Task goal: The expected answer is all of the entries, written out exactly.

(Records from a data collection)
#####

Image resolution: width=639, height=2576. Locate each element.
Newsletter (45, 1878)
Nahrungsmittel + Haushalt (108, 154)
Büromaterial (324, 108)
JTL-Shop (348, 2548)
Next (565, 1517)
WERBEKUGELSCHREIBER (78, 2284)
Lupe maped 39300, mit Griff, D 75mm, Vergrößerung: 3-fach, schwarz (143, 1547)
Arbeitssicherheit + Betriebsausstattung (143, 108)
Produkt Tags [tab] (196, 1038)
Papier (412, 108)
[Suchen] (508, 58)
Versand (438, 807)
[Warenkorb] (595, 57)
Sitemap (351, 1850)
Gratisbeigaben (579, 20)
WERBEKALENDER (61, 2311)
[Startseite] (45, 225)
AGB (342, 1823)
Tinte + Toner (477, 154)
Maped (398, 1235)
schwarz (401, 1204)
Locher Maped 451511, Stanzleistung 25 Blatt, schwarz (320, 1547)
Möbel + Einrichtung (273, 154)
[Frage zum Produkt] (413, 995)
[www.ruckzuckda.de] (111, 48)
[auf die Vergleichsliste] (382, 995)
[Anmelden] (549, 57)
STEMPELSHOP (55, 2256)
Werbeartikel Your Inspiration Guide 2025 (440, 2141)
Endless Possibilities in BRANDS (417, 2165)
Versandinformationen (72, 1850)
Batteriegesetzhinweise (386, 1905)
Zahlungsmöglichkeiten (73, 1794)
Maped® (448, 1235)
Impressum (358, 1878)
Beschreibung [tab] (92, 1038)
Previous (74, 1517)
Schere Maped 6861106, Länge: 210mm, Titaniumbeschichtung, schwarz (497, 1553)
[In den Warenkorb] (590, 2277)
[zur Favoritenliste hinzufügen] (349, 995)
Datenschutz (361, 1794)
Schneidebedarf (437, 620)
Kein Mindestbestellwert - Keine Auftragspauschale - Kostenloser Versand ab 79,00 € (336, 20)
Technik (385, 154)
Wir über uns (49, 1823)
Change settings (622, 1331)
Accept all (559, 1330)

#####

Response to this exercise:
Image resolution: width=639, height=2576. Locate each element.
Newsletter (45, 1878)
Nahrungsmittel + Haushalt (108, 154)
Büromaterial (324, 108)
JTL-Shop (348, 2548)
Next (565, 1517)
WERBEKUGELSCHREIBER (78, 2284)
Lupe maped 39300, mit Griff, D 75mm, Vergrößerung: 3-fach, schwarz (143, 1547)
Arbeitssicherheit + Betriebsausstattung (143, 108)
Produkt Tags [tab] (196, 1038)
Papier (412, 108)
[Suchen] (508, 58)
Versand (438, 807)
[Warenkorb] (595, 57)
Sitemap (351, 1850)
Gratisbeigaben (579, 20)
WERBEKALENDER (61, 2311)
[Startseite] (45, 225)
AGB (342, 1823)
Tinte + Toner (477, 154)
Maped (398, 1235)
schwarz (401, 1204)
Locher Maped 451511, Stanzleistung 25 Blatt, schwarz (320, 1547)
Möbel + Einrichtung (273, 154)
[Frage zum Produkt] (413, 995)
[www.ruckzuckda.de] (111, 48)
[auf die Vergleichsliste] (382, 995)
[Anmelden] (549, 57)
STEMPELSHOP (55, 2256)
Werbeartikel Your Inspiration Guide 2025 (440, 2141)
Endless Possibilities in BRANDS (417, 2165)
Versandinformationen (72, 1850)
Batteriegesetzhinweise (386, 1905)
Zahlungsmöglichkeiten (73, 1794)
Maped® (448, 1235)
Impressum (358, 1878)
Beschreibung [tab] (92, 1038)
Previous (74, 1517)
Schere Maped 6861106, Länge: 210mm, Titaniumbeschichtung, schwarz (497, 1553)
[In den Warenkorb] (590, 2277)
[zur Favoritenliste hinzufügen] (349, 995)
Datenschutz (361, 1794)
Schneidebedarf (437, 620)
Kein Mindestbestellwert - Keine Auftragspauschale - Kostenloser Versand ab 79,00 € (336, 20)
Technik (385, 154)
Wir über uns (49, 1823)
Change settings (622, 1331)
Accept all (559, 1330)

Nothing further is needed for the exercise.